*The input:*
────────
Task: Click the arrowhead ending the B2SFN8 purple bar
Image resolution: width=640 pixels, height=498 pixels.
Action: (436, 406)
────────
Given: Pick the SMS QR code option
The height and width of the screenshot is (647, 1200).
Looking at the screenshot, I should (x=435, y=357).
────────
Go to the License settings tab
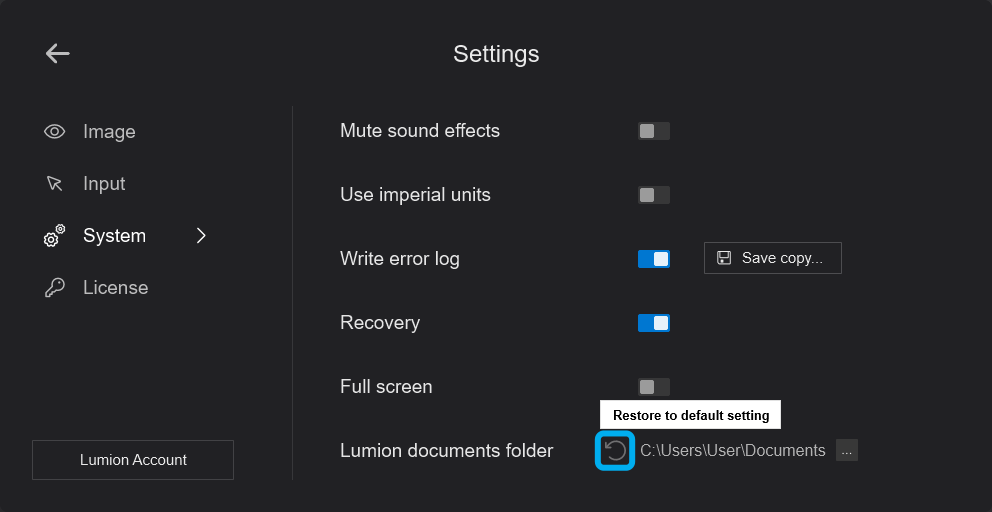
────────
Return the material from the line containing "Task: Click the" through the line containing "Action: (436, 406)", word for word.

*Response below:*
Task: Click the arrowhead ending the B2SFN8 purple bar
Image resolution: width=640 pixels, height=498 pixels.
Action: (436, 406)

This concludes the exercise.